# H2O lifetime warranty



## jmachou (Aug 31, 2011)

I have been talking to alot of people that own the H2O and almost nobody knows that they come with a lifetime warranty thru academy. If the bearing go bad or you have any problems with it just simply take it back and academy will give you a brand new one in the box. I have personally sent two people up there with their reels and they called me the next day saying they got a brand new reel. Just thought I would share for the ones that didn't know this.


----------



## justin83 (Apr 26, 2010)

Thank You very much!!! i had no idea, one of mine went bad going to take it to academy this weekend


----------



## Red3Fish (Jun 4, 2004)

*Tks, me three....*

I had the drag stop being adjustable....was getting ready to tear it apart, now wont have to!

Later
R3F


----------



## 24Buds (Dec 5, 2008)

time to buy another one then!


----------



## tguff (Nov 10, 2010)

*H2O Returns*

I can confirm this. I returned one at Academy in Lake Jackson due to problems. I received a new one with no hassle.


----------



## C.Hern5972 (Jul 17, 2009)

win win for everyone with these reel..


----------



## Jasmillertime (Mar 23, 2010)

i wonder if they exchange it, if they would respool it for you too?


----------



## 24Buds (Dec 5, 2008)

Jasmillertime said:


> i wonder if they exchange it, if they would respool it for you too?


 don't get too greedy LOL.


----------



## illusion express (Aug 24, 2009)

Sounds like a H20 reel on an Allstar rod would be hard to beat.Thanks for the heads up.


----------



## Jasmillertime (Mar 23, 2010)

didn't they have a deal that if you bought a reel from them they would spool it for you for free? or has that deal been gone for a while?


----------



## HTownBoi281 (May 13, 2006)

well then im DEFINITELY gonna look into H2O reels now


----------



## Dampy (Oct 3, 2011)

I just wish they would make the Mettle with Left hand retrieve


----------



## C.Hern5972 (Jul 17, 2009)

They still spool them for free when you purchase a reel. They will spool it with H20 line..


----------



## reeltimer (Feb 5, 2010)

Jasmillertime said:


> didn't they have a deal that if you bought a reel from them they would spool it for you for free? or has that deal been gone for a while?


Yes.I had the brake plate come off while fishing atop a poling platform and bounce it's way into the drink.Most know how hard it is to get that off in the first place.I went up there expecting to get the part and they were like noway bring it in and we will exchange it for a new one.


----------



## Jasmillertime (Mar 23, 2010)

i used that h2o line once. would not recommend it. i visit the one by the house enough, i bet i can talk one of the guys i know there into some big game


----------



## jmachou (Aug 31, 2011)

illusion express said:


> Sounds like a H20 reel on an Allstar rod would be hard to beat.Thanks for the heads up.


That's the setup I have right now and it works like a charm. When I found out about the lifetime warranty I bought two of them instead of the curado, just makes more sense to me to buy the H2O cheaper and have it replaced for free than to buy the curado for more money and have to pay for repairs.


----------



## smooth move (Dec 10, 2007)

== == ==

What this exercise asks:
(A) In the forum thread on the H2O reel warranty, what line does Academy use when it spools a newly purchased reel for free?
(B) Extend the forum thread on the H2O reel warranty from the point where it stops.
The data that comes next is separate material, unrelated to the forum thread above.

Data provided:
== == ==

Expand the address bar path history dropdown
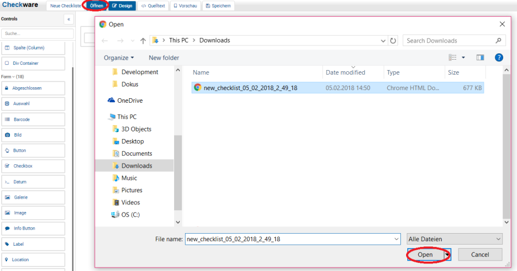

== == ==

Replies:
(A) H2O line.

(B)
a lot of the guides use them for that reason. no one abuses their equipment more than guides who fish almost daily. it's much easier on them to replace than to clean and rebuild. when the H2O's are new and operating well, they're awful hard to beat.


----------



## jmachou (Aug 31, 2011)

that is actually who told me about them, when i went to academy i went for tthe curado but there was a guide standing there and he told me about the lifetime warranty and he said those are what he uses for the customers who dont have their own rods. i was impressed to find that out.


----------



## smooth move (Dec 10, 2007)

most of the established guides will give you any info they can except coordinates. good guys. remember who he was? if you do, you should book a trip with him. you'll learn more in one trip with him than 100 on your own. when you consider fuel/bait/beer ratio to the expense of a guided trip, no comparisome.


----------



## Dry Fly (Jul 23, 2011)

The reason I bought one! The retreive doesn't feel quite as smooth as my Curados, but you can't beat that warranty.


----------



## topwatrout (Aug 25, 2009)

Now are you guys returning these with reciepts? Asking because I have a couple layin around in my room that have been retired for not working properly..even with very good post-fishing cleans that I would love to have brand new, but have no clue where the reciepts are...


----------



## Crow's Nest (Dec 4, 2009)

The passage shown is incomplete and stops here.